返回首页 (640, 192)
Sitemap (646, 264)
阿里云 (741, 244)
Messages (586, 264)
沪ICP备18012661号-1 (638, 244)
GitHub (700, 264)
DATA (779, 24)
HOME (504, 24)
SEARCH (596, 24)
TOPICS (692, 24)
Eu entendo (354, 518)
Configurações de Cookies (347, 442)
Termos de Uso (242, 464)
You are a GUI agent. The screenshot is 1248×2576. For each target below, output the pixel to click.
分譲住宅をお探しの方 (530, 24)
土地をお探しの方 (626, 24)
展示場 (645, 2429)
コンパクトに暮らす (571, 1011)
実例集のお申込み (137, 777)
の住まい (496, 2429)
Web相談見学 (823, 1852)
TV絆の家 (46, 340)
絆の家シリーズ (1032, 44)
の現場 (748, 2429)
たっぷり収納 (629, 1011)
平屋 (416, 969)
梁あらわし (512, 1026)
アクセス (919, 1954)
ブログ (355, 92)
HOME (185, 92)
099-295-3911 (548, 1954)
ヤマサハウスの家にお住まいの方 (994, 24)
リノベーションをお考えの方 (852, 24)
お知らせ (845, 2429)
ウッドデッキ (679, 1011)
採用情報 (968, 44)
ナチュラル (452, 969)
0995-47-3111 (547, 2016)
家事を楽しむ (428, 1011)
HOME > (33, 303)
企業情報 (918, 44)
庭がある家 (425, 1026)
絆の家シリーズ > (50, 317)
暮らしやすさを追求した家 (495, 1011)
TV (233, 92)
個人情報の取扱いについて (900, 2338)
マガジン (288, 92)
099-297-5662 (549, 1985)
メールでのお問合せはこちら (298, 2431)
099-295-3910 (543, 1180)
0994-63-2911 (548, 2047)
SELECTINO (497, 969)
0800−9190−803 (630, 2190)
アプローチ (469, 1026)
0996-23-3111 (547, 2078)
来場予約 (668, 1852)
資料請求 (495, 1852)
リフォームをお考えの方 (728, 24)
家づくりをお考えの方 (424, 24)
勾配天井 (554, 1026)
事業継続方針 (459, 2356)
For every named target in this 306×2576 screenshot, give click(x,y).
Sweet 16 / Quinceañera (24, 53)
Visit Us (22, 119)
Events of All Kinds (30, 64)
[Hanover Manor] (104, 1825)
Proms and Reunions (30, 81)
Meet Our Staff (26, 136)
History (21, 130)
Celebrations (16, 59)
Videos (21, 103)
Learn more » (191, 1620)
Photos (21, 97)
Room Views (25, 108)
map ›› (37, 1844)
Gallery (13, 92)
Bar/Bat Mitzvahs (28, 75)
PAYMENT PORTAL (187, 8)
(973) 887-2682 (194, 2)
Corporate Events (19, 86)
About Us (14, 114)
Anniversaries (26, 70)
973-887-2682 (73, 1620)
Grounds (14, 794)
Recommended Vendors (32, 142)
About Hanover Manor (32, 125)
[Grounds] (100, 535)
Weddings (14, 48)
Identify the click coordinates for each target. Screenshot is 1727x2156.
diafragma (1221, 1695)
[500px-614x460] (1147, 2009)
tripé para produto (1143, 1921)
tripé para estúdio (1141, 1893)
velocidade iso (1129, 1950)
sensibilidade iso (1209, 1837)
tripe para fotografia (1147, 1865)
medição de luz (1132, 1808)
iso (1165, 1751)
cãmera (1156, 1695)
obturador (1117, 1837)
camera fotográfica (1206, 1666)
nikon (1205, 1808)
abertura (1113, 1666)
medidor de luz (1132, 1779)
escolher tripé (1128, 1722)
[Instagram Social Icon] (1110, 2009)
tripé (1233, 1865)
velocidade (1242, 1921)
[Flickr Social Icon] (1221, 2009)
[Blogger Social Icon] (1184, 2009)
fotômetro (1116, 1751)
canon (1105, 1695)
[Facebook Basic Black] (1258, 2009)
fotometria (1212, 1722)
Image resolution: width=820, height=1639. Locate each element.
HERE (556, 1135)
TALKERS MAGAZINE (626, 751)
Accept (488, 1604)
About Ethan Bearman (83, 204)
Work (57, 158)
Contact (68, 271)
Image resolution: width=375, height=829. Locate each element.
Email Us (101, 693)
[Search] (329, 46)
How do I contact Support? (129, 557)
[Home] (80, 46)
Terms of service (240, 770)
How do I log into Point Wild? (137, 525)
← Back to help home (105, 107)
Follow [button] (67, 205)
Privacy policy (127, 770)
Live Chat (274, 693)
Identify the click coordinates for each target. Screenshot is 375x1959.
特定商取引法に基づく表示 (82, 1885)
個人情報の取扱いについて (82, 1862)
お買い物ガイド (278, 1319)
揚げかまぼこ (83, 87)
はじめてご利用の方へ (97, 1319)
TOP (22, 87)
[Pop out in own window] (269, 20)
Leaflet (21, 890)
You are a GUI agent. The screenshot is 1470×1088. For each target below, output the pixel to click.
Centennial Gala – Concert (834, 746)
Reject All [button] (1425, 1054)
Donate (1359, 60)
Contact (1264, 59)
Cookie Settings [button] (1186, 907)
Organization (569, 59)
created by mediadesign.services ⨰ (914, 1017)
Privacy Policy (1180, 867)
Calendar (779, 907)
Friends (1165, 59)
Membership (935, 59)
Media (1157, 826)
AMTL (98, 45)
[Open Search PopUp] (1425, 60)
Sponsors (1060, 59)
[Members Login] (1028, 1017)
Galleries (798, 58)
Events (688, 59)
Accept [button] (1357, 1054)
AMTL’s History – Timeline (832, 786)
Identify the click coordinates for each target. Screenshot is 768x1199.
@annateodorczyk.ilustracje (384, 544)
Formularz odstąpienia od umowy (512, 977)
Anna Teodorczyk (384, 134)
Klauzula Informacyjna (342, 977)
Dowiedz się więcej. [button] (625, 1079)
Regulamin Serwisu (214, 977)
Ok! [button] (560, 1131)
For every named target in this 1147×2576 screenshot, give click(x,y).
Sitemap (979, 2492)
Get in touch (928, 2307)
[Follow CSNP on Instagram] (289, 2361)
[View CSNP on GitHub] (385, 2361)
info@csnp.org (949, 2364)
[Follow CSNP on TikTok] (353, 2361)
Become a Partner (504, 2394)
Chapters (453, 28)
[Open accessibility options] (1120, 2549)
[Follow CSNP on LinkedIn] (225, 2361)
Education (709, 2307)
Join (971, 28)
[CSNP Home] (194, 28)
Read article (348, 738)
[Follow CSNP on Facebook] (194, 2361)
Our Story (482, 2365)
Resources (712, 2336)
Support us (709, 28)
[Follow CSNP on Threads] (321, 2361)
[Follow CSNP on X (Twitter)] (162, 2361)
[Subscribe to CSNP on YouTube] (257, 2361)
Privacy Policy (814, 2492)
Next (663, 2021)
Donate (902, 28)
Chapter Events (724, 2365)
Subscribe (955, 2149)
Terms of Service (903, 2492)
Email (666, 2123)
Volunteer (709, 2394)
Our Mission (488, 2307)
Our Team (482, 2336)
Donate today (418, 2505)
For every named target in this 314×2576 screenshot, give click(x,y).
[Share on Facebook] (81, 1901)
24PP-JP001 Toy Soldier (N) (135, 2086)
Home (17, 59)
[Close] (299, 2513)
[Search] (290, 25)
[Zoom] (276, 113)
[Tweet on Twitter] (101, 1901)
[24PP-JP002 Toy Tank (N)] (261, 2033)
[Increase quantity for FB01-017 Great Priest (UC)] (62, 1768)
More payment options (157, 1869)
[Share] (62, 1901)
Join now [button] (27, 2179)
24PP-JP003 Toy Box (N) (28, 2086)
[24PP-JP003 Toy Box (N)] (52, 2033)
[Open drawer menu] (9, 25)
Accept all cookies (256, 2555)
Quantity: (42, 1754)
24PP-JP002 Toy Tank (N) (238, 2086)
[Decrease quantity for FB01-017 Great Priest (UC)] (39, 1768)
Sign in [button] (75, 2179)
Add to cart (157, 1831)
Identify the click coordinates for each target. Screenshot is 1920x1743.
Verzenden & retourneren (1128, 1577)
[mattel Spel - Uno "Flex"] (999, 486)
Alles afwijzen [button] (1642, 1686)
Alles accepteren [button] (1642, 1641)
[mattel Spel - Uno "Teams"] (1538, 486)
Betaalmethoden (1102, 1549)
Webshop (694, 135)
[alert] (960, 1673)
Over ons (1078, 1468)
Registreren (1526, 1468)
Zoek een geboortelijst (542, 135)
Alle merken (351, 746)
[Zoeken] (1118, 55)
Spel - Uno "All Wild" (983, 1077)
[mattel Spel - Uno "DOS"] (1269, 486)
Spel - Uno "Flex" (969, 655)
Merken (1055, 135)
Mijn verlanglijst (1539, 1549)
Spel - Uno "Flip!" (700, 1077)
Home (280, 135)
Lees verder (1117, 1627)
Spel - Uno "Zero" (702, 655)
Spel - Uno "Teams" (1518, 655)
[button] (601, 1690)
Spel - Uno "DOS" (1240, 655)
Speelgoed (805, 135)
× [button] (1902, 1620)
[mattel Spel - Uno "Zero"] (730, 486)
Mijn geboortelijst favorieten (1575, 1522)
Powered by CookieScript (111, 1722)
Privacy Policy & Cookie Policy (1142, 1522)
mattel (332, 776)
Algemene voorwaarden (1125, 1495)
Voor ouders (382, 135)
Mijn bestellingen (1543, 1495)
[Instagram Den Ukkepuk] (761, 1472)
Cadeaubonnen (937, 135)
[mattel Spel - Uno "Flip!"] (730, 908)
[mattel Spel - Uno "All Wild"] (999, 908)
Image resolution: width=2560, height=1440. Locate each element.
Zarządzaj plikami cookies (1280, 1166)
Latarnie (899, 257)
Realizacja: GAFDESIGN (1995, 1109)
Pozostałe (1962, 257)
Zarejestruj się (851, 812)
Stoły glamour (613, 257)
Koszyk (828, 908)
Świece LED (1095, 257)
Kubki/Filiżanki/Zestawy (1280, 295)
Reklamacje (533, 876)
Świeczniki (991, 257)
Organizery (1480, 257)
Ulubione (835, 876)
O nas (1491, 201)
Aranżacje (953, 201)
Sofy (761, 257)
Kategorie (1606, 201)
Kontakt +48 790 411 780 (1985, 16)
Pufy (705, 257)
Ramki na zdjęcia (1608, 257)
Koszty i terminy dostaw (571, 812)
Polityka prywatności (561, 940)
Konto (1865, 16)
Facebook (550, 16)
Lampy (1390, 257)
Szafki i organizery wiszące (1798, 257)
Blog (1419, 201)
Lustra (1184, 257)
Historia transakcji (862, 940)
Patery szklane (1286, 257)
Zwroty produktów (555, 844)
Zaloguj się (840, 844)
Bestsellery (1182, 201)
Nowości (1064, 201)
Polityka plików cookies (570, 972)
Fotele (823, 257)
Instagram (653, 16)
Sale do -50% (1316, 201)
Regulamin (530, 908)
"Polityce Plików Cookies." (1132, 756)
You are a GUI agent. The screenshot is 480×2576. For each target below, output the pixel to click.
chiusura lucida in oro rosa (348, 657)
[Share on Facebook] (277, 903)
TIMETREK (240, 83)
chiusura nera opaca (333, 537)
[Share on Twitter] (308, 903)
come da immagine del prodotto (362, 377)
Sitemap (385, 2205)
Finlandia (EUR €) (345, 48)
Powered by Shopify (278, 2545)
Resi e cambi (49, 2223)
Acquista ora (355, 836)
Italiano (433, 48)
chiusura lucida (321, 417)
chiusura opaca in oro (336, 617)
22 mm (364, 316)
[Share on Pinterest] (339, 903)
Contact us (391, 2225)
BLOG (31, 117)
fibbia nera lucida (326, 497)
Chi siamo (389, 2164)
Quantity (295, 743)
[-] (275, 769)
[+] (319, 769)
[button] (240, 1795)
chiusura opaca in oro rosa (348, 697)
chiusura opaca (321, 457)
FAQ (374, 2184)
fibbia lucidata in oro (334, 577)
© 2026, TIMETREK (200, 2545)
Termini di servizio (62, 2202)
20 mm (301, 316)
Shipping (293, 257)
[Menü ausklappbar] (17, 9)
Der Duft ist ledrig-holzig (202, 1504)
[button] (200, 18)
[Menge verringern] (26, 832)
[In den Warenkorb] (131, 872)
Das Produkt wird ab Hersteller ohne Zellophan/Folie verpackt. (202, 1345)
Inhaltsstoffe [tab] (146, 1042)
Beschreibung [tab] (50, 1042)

##############################

(EXERCISE): Using the data above, transcribe the lines that run from the line with "メールでのお問合せはこちら (298, 2431)" to the line with "[500px-614x460] (1147, 2009)", both ends kept, and output nothing else.

(THE COMPLETED TASK):
メールでのお問合せはこちら (298, 2431)
099-295-3910 (543, 1180)
0994-63-2911 (548, 2047)
SELECTINO (497, 969)
0800−9190−803 (630, 2190)
アプローチ (469, 1026)
0996-23-3111 (547, 2078)
来場予約 (668, 1852)
資料請求 (495, 1852)
リフォームをお考えの方 (728, 24)
家づくりをお考えの方 (424, 24)
勾配天井 (554, 1026)
事業継続方針 (459, 2356)
For every named target in this 306×2576 screenshot, give click(x,y).
Sweet 16 / Quinceañera (24, 53)
Visit Us (22, 119)
Events of All Kinds (30, 64)
[Hanover Manor] (104, 1825)
Proms and Reunions (30, 81)
Meet Our Staff (26, 136)
History (21, 130)
Celebrations (16, 59)
Videos (21, 103)
Learn more » (191, 1620)
Photos (21, 97)
Room Views (25, 108)
map ›› (37, 1844)
Gallery (13, 92)
Bar/Bat Mitzvahs (28, 75)
PAYMENT PORTAL (187, 8)
(973) 887-2682 (194, 2)
Corporate Events (19, 86)
About Us (14, 114)
Anniversaries (26, 70)
973-887-2682 (73, 1620)
Grounds (14, 794)
Recommended Vendors (32, 142)
About Hanover Manor (32, 125)
[Grounds] (100, 535)
Weddings (14, 48)
Identify the click coordinates for each target. Screenshot is 1727x2156.
diafragma (1221, 1695)
[500px-614x460] (1147, 2009)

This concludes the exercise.